Libra constellation lies in the southern sky. It is one of the 12 zodiac constellations. Its name means “the weighing scales” in Latin, and it is usually depicted as the scales held by the Greek goddess of justice Dike (or Astraea), represented by the neighbouring Virgo constellation.
Libra is the only zodiac constellation that represents an object, not an animal or a character from mythology. The four brightest stars in the constellation form a quadrangle. Alpha and Beta Librae mark the scales’ balance beam, and Gamma and Sigma Librae represent the weighing pans. Libra constellation is also home to HD 140283, popularly known as Methuselah, currently the oldest known star in the universe.

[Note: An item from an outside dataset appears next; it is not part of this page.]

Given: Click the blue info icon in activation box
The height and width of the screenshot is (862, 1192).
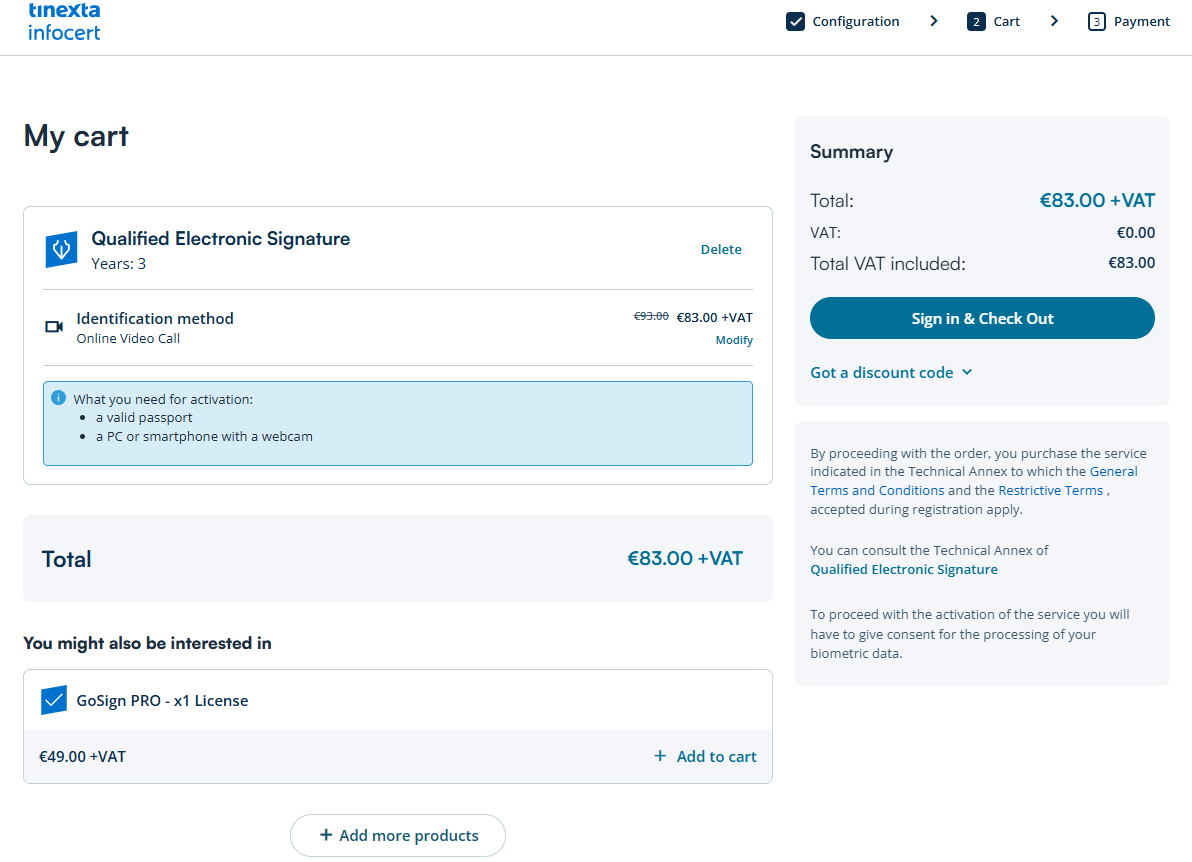Looking at the screenshot, I should coord(59,398).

Libra constellation is represented by the symbol . It was first catalogued by the Greek astronomer Ptolemy in the 2nd century. Libra does not contain any first magnitude stars.
FACTS, LOCATION & MAP
Libra is the 29th constellation in size, occupying an area of 538 square degrees.
It lies in the third quadrant of the southern hemisphere (SQ3) and can be seen at latitudes between +65° and -90°.
Libra contains three stars with known planets and does not have any Messier objects.
The brightest star in the constellation is Zubeneschamali, Beta Librae, with an apparent visual magnitude of 2.61.
There is one meteor shower associated with the constellation, the May Librids.